The emergence of TKX-50, an energetic ionic salt with a high enthalpy of formation and low sensitivity, has opened a new path for the development of high-energetic, insensitive composite explosives. However, due to the poor interfacial binding properties of TKX-50 with conventional binders, there is a lack of effective guidance for the design of TKX-50 based composite explosives. To address the above issues, the interactions between carboxymethyl cellulose acetate butyrate (CMCAB) and other binders with explosives TKX-50/HMX were compared using the molecular dynamics method. Based on the simulations, TKX-50/HMX/CMCAB-based polymer-bonded explosives (PBXs) were prepared with CMCAB as binder, which displays a high binding energy (Ebind) with TKX-50 and high cohesive energy density (CED), and the effect of TKX-50 content on the performance of PBXs was investigated. The physical properties of PBXs, specifically the morphology, mechanical sensitivity and thermal conductivity, were analyzed by SEM, sensitivity apparatus and thermal conductivity meter, respectively. The specific heat capacity (Cp) and non-isothermal decomposition temperature of PBXs were tested by DSC, and then the corresponding thermal kinetic parameters were analyzed to evaluate their thermal safety. The adiabatic thermal decomposition processes of PBXs were tested using an ARC instrument. The decomposition mechanism and kinetics were also explored to further analyze their thermal stability and thermal safety under adiabatic conditions. The computer code EXPLO5 was used to predict the detonation parameters of PBXs.
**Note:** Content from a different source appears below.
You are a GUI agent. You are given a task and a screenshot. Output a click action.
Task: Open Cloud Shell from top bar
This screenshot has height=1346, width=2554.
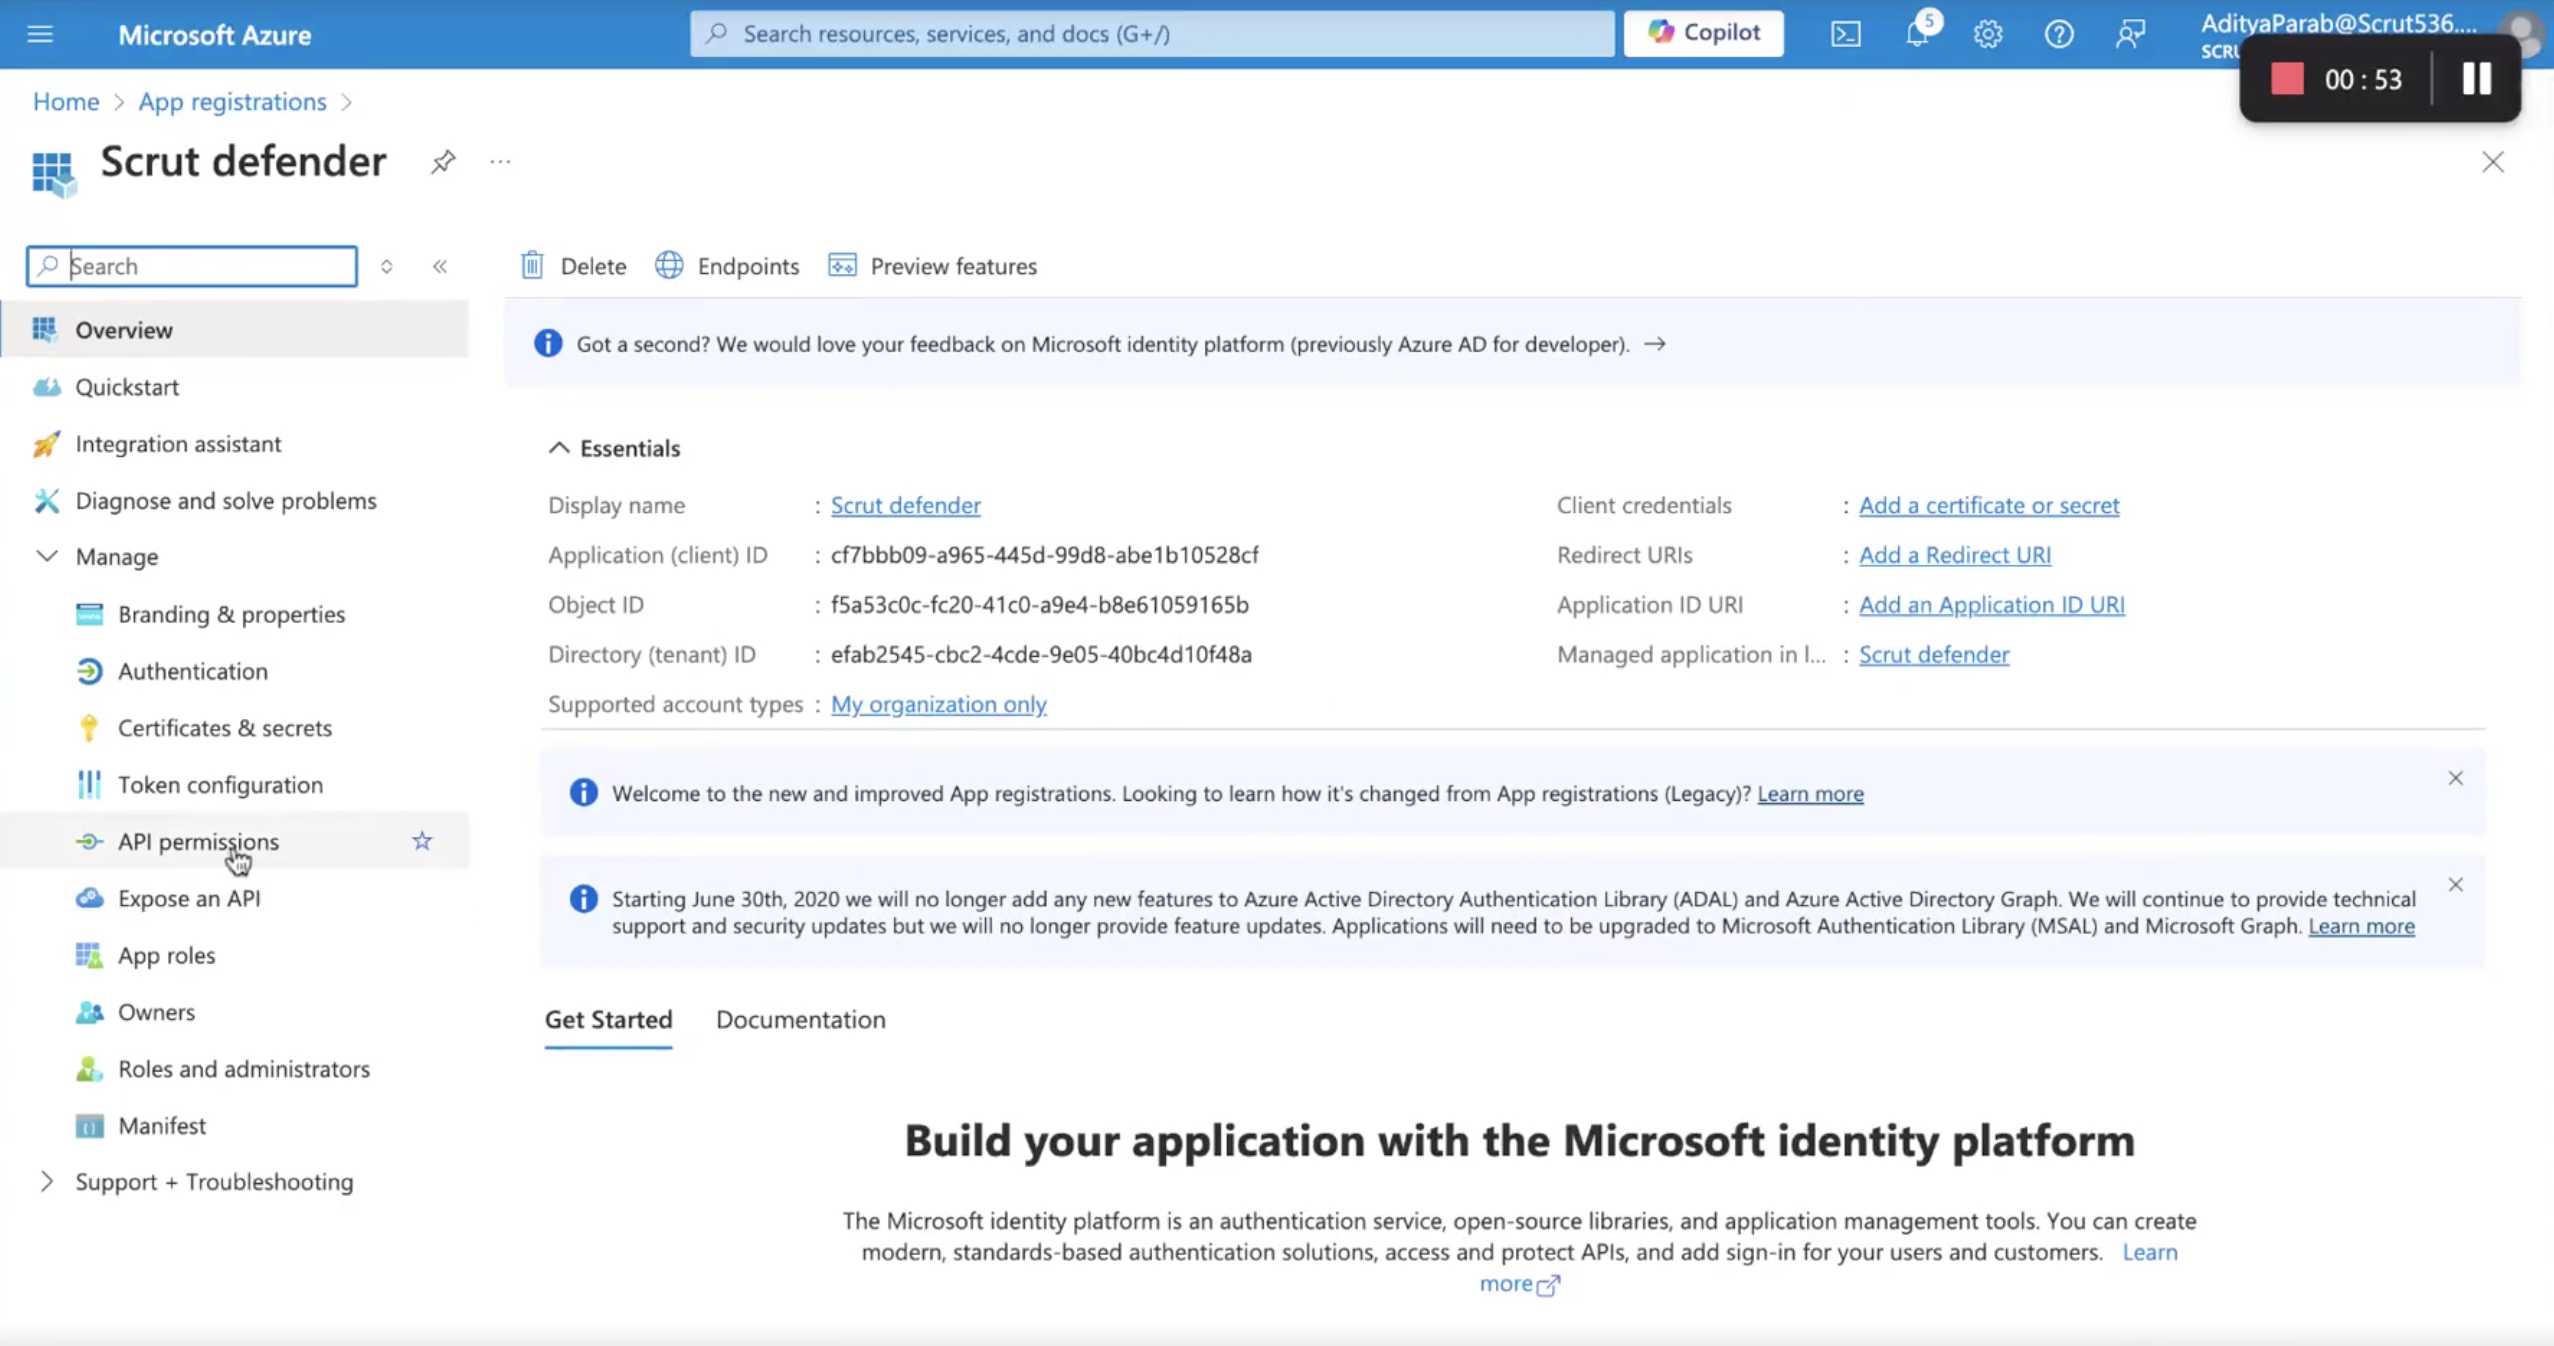[x=1845, y=34]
The results showed that CMCAB and TKX-50 displayed favorable interfacial bonding properties, and TKX-50 can be bonded with HMX to form a molding powder with a desirable morphology and safety profile. The TKX-50 in PBXs effectively improves the mechanical sensitivity and thermal safety of PBX and has a significant effect on the detonation performance of PBX. This research demonstrates a novel method suitable for screening and investigating high-energetic insensitive explosive systems compatible with TKX-50.